Sobradinho is an administrative region in the Federal District in Brazil. It is bordered by Fercal to the north, Planaltina to the east, Itapoã to the south, and Lago Norte and Sobradinho II to the west.

==History==
Sobradinho began with a ranch of that name belonging to the municipality of Formosa, Goiás. According to popular history the name came from the existence of an old cross built long before 1850 along the banks of a stream near the ranch. On one of the arms of the cross were two little nests of a bird called joão de barro (Rufous hornero – Furnarius rufus), one on top of the other, forming a little two-story house—a sobradinho in Portuguese. This phenomenon attracted the attention of passersby who took it as a reference point with the name Cross of Sobradinho or Sobradinho of the Cross.
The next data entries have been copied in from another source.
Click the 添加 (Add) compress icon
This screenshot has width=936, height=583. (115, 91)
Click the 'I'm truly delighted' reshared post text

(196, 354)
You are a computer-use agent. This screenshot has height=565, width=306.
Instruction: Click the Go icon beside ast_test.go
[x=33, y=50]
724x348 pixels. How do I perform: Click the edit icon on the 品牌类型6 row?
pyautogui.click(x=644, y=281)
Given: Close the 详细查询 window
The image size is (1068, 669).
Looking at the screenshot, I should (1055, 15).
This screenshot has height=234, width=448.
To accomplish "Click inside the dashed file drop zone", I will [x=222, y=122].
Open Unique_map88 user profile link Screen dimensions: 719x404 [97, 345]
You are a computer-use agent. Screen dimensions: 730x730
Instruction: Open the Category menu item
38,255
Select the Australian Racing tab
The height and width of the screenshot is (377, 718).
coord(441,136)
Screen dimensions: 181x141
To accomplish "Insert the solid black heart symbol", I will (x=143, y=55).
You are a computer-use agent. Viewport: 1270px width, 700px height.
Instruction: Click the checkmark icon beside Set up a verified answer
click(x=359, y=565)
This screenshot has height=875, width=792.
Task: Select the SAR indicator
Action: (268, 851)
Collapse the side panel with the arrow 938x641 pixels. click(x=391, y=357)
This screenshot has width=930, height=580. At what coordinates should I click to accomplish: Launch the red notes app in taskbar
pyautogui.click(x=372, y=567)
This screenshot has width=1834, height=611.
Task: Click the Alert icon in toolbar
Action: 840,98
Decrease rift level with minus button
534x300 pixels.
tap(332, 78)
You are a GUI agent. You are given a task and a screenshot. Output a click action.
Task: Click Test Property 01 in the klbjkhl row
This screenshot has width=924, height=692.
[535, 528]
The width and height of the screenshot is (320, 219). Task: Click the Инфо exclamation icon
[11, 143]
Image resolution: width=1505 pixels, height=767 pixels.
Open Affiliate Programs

As time went by the local stream was called Sobradinho Stream.

Because of the need to house the migrant families from the Northeast, Goiás, Bahia and other states, Sobradinho was created along the old highway that linked the city of Planaltina, Goiás and the Federal Capital being built (1959). Today that old highway is a four-lane motorway and residents of Sobradinho can be in Brasília in a few minutes time. Sobradinho was founded on May 13, 1960, receiving the status of administrative region, according to Law 4545, of December 10, 1964.

Sobradinho has a population of 85,491 as of 2010.

== Etymology ==
The name comes from a style of building called Sobrado, according to the oldest residents, on the farm that originated the region there was a house of joão-de-barro, a bird known for making its nest out of clay. But this one was built as if it were a townhouse (in Portuguese: Sobrado), with two floors, hence the name.